My recent effort ended up with me injured, although the loaf I produced was the best I’d ever managed. How could you get injured, I hear you ask? Simple. I had the ingredients placed in the receptacle, switched on the machine only to find it had decided to expire. So hand kneading was the order of the day. And this upset my long term spinal problem, returning me to a walking stick. The loaf was baked in the oven.

Long story short, a replacement machine was acquired from Noel Leeming. A Breville BBM100 with a good discount because of my membership of SeniorNet. Don’t spurn those discounts; they can be worthwhile. (This was the least expensive machine on offer; why pay for features I will never use?)

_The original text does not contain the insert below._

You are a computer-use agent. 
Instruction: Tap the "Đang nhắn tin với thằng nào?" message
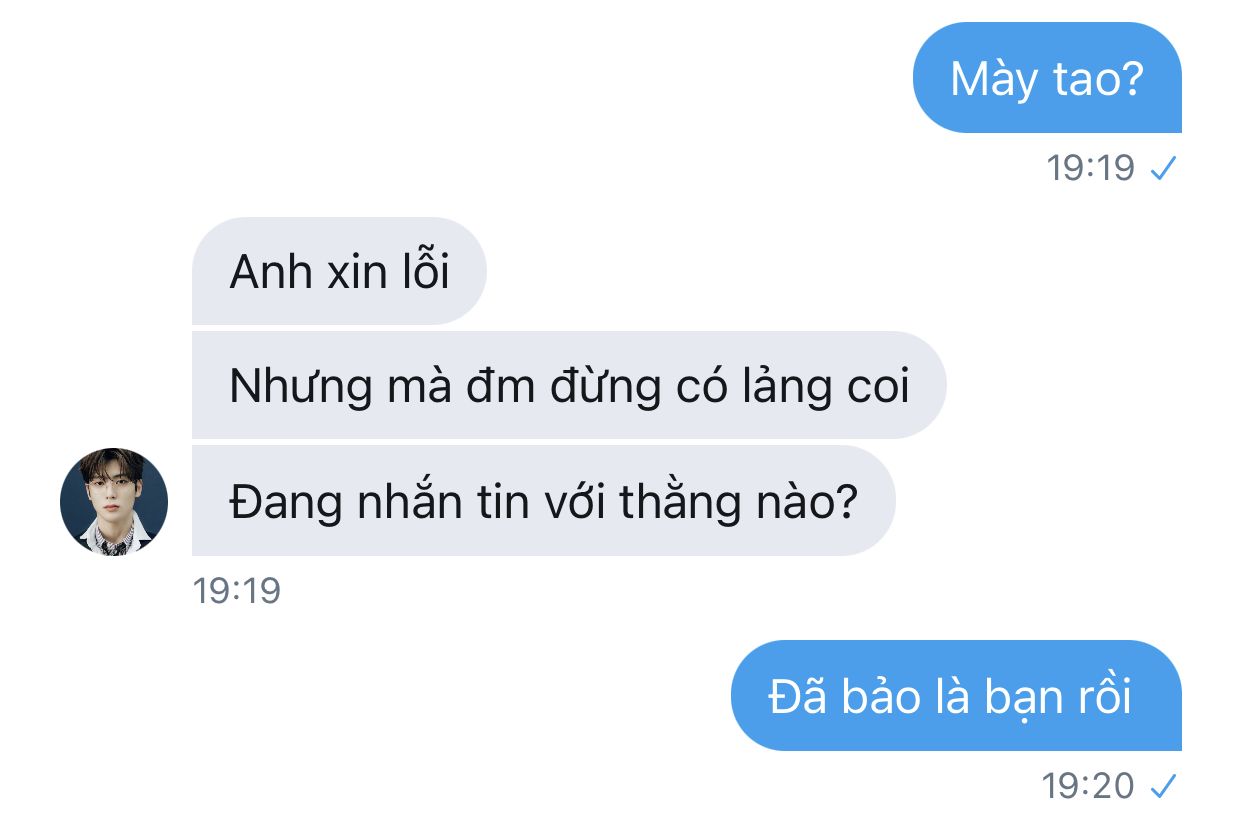tap(543, 502)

I have used commercial bread mixes as well as recipes. While the bread mixes are easy, they are more expensive and have never given the results I wanted. Just a tasty, white loaf (call me racist if you must, but I like white bread best of all).

With my new-found YouTube knowledge, I hunted around and found a recipe in the instruction manual for the recently expired bread maker, and adapted it a little. And here it is, my current easy white loaf recipe.

This is for a 680 g loaf made in our new Breville Bread Maker.

Photo credit The BFD.

Measuring is important, so don’t go all Jamie Oliver with a pinch or two of this, a slosh of that and two handfuls of the other. I use the same measuring cups/spoons etc. each time, and the back of a knife to level out the ingredients. So a cup is a cup, not a guess.

  • Place paddle in bread maker pan
  • Place ingredients in the order listed.
  • Water 1 cup. Warm but NOT hot. Warm will activate the yeast, hot could kill it.
  • Sugar 2¼ tablespoons white table sugar (feeds the yeast)
  • Yeast 1 sachet (Edmonds Instant Dry Yeast) (provides the rising)
  • Stir to activate the yeast
  • Flour 3 cups (Premium High-Grade Countdown flour) (High-grade flour has more gluten, trapping gas and making a well-aerated loaf)
  • Bread improver ¾ teaspoon (Wallaby Bakers Bread Improver) (helps texture, keeps better)
  • Milk powder 2½ tablespoons (Pam’s Whole Milk Powder) (tenderer, more flavourful loaf and helps browning of crust)
  • Salt 1½ teaspoons table salt (salt helps with the taste)
  • Vegetable oil 2½ tablespoons (cooking oil) (Helps to keep the bread tender)
  • Set crust darkness, press the Start button. The above photo was medium crust.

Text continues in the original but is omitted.